The global economy practically requires a centralized currency, because the value of your currency vs other countries becomes extremely important for trading in a global economy (importers want high value currency, exporters want low).

It’s also a requirement to do financial meddling like what the US has been doing with interest rates to curb inflation. None of that is possible on the blockchain without a central authority.

1 comments

> Gold is and has been a decentralized currency for a very long time. It’s mostly just very inconvenient to transport.

Even precious metal coins became endorsed by one authority or another (the cities/banks/little kingdoms stamping the coins). Because you as a normal person don't have the resources to validate every single piece of gold/silver you are paid with.

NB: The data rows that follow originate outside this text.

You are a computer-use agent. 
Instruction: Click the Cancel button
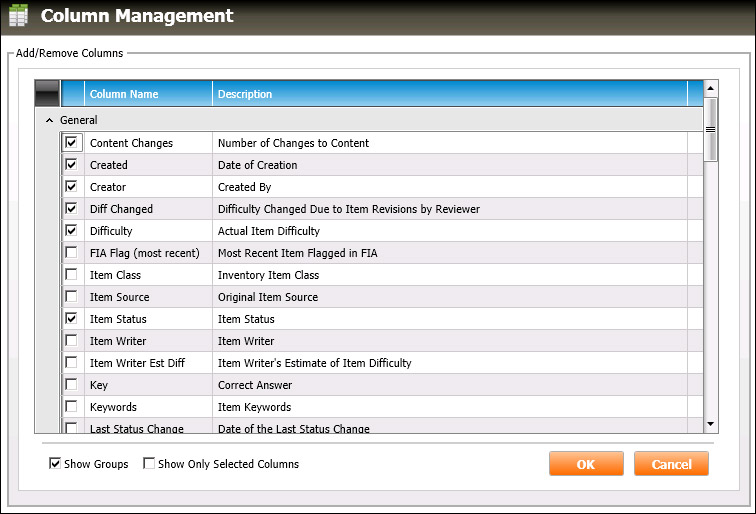point(671,464)

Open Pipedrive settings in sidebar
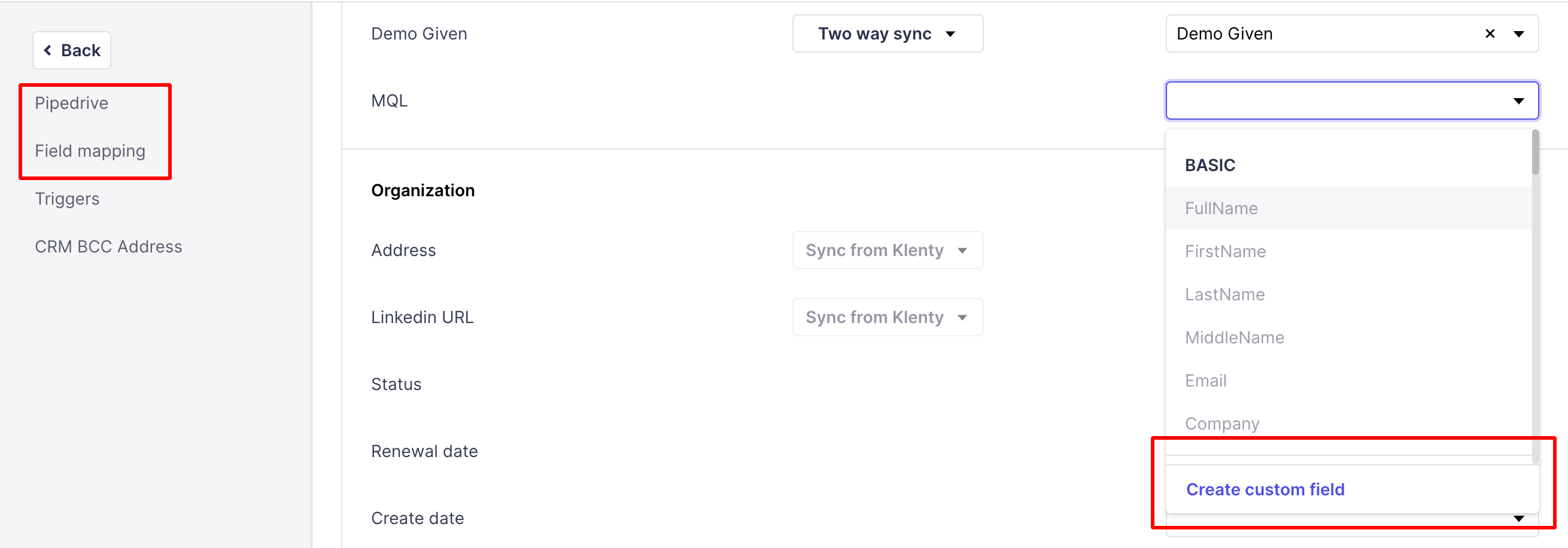[x=71, y=103]
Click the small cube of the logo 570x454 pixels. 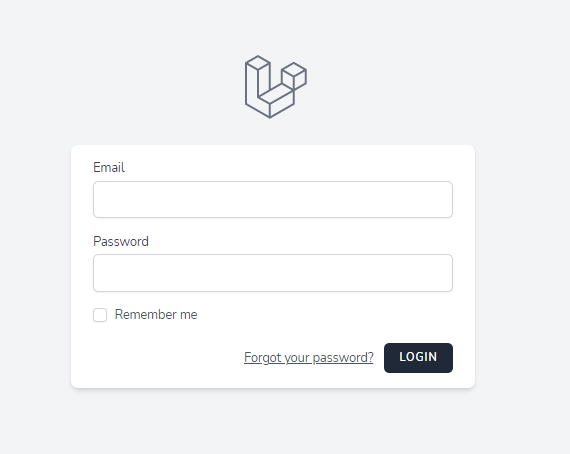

There has also been a short period when every 3rd bank had its own paper currency. That seems to be gone too. Perhaps because as a normal person maintaining a list of banks you could trust was too much.

I don’t think having a centralized validation authority makes a currency centralized. Centralized currency usually implies the means to control that currency. While the monarch may control the supply of gold minted into coins, they don’t control the supply of gold itself.

It would have been an inconvenient currency for small transactions, but it’s still a currency.

The bank currencies were weird. Iirc, some of that was wrapped up in the Civil War and the Confederate currency being “official” but also basically worthless towards the end of the war. I think the Great Depression killed them, when banks became insolvent and their currencies became worthless.